Совершенно пустой и очень холодной – особенно для человека в одних трусах.
Дверь позади меня снова захлопнулась.
Я обернулся – печать ДЭЗа на длинной узкой бумажке легла на то же место, где ее оставил жэковский человек, будто никогда с этого места не удалялась.
* * *
Интересно, кто на моем месте поступил бы по-другому? Если бы вообще опомнился от такого нервного потрясения…
А я опомнился.
Прежде всего с самого раннего утра дозвонился нашему начальнику службы безопасности – так грозно у нас называлась охрана – и договорился, что на днях заеду, оформлю задним числом отпуск. Вообще-то отпуск мне полагался, у меня его накопилось полтора месяца, но в принципе мог начальник и закапризничать – так, без заявления хотя бы за неделю, в отпуск не уходят, тем более надолго. Однако начальник наш был хороший мужик. Отставной, понятное дело, известно кто, но добрейший человек… В общем, договорились.

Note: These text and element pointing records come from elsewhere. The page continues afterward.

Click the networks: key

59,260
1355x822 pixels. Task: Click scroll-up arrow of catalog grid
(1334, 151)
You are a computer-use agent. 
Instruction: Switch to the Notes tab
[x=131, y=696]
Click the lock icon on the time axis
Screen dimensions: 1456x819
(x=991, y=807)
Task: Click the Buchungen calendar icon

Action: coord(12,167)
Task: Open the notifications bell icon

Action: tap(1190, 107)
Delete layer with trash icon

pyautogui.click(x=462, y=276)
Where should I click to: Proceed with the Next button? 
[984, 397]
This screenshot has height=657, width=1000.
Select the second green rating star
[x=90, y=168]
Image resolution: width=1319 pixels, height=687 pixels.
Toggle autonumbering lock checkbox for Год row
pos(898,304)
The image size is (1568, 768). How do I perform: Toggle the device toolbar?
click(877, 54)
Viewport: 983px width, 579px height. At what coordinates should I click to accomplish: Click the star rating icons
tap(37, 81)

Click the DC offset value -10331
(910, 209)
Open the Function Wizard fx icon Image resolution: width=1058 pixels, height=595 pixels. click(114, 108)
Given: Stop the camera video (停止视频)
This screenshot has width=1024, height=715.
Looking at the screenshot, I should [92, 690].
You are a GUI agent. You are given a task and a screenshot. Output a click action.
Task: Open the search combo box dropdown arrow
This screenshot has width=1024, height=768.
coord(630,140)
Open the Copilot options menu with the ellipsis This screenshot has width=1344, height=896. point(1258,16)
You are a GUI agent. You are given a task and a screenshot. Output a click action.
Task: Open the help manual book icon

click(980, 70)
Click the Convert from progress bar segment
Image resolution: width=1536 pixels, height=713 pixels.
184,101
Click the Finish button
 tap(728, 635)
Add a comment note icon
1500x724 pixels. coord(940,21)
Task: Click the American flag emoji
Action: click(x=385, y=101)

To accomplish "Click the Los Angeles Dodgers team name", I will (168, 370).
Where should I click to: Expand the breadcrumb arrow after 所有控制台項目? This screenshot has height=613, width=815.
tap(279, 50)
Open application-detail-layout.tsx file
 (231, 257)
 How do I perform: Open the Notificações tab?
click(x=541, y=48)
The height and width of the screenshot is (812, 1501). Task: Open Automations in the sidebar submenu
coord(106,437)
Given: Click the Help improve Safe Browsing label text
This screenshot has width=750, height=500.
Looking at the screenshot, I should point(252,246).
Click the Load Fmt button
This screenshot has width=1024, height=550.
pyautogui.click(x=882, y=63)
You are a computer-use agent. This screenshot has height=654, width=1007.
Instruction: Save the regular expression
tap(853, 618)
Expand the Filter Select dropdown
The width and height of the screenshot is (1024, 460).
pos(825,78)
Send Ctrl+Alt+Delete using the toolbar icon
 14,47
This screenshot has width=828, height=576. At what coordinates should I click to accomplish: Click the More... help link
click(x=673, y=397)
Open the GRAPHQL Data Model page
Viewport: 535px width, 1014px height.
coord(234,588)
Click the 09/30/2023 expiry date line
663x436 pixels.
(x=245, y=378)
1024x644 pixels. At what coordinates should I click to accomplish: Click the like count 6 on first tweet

Потом сходил в магазин и в счет будущих отпускных вышел из бюджета – много чего купил вредного вообще и особенно в моем возрасте. Грудинки копченой, например. Ну и, конечно, пару бутылок самой лучшей, она же самая дорогая, водки.
О, будь она проклята!..
Сел перед телевизором, поужинал, за ужином выпил примерно треть того, что купил, и остановился. Не поверите – желания продолжать не было.